What Was Fashion Doing at COP26?
Trading buzzwords, talking circularity and grappling with the role of clothes in the climate crisis.
The first time fashion got anywhere near an official United Nations climate conference like the one just held in Glasgow was in 2009. That was COP15 (COP stands for “conference of the parties”), and it was held in Copenhagen. I write “near” a COP because back then fashion was not considered central to the climate conversation. It wasn’t, somehow, serious enough.
Fashion was so marginalized, in fact, that in order to talk about its role in creating, and fighting, climate change, it had to hold its own conference. And so the Copenhagen Fashion Summit, which focuses on sustainability, was born.
It took more than a decade, but things have changed. There has been a lot of talk this year about financial bigwigs finally coming to the COP table, but this is the first year that fashion had a meaningful, extended presence. As Stella McCartney, who created a special “Future of Fashion” materials exhibition at the Kelvingrove Art Gallery said, after almost two decades of pushing fashion to acknowledge its effect on the environment, she was a “COP virgin” no longer.
Here’s what else stuck with me from COP26.
1. There was plenty of official action.
Smack in the middle of the Blue Zone (the official delegate area — that is, the one where world leaders spoke), there was an installation by a fashion collective called Generation of Waste made to mimic a bar chart of the various stages of textile waste, from design through raw materials, garment production and so on.
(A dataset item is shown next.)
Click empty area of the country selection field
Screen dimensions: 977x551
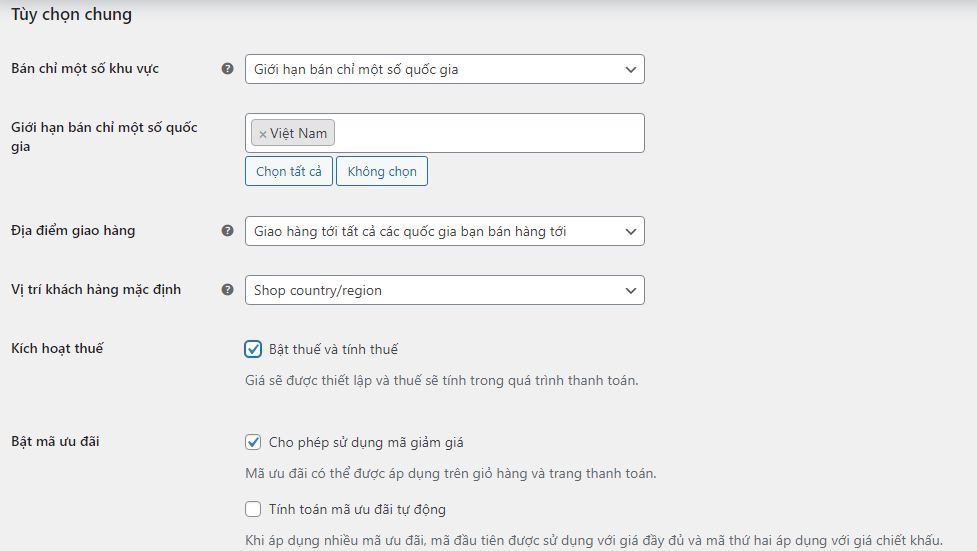tap(490, 133)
The United Nations Environment Program released a new version of the fashion charter initially created in 2018, now with 130 signatory companies, including, for the first time, LVMH, and with stronger commitments to halve carbon emissions by 2030 (and reach net zero by 2050).
On the fringe, Federico Marchetti, the former Yoox Net a Porter chairman, unveiled a digital ID created by the fashion task force of Prince Charles’s Sustainable Markets Initiative: a scannable garment tag that acts like a DNA trace for a product’s manufacturing history, using blockchain technology.
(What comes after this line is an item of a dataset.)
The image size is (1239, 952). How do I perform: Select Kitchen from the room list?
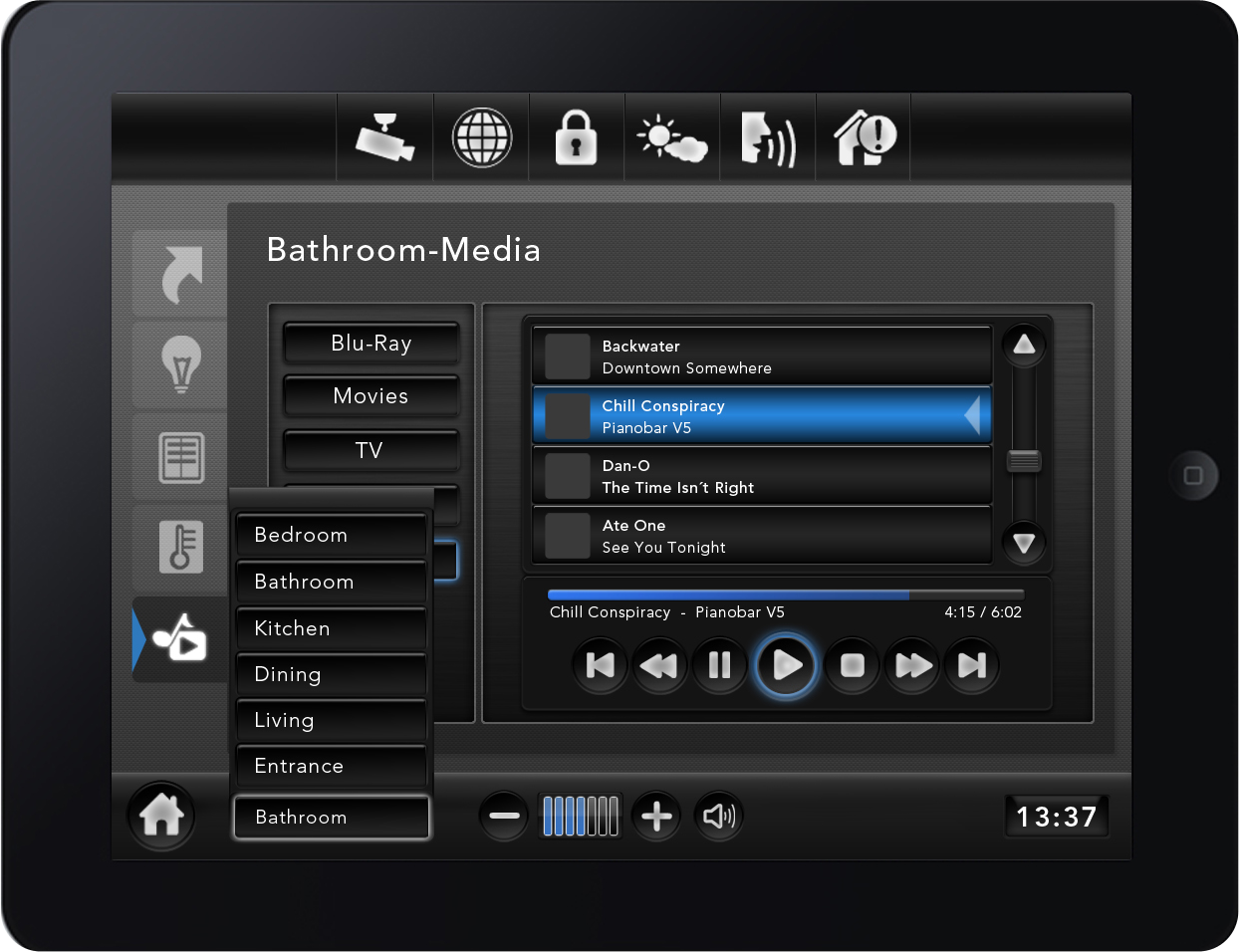331,628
And Textile Exchange, an NGO that sounds like a fabric trading post but actually focuses on creating global standards in fashion, presented a trade policy request to national governments supported by 50 brands. That is an unsexy term for a plea to create tariff and import-export structures that incentivize companies to use “environmentally preferred materials” rather than, say, polyester. Which is, by the way, the most used material in the entire fashion industry.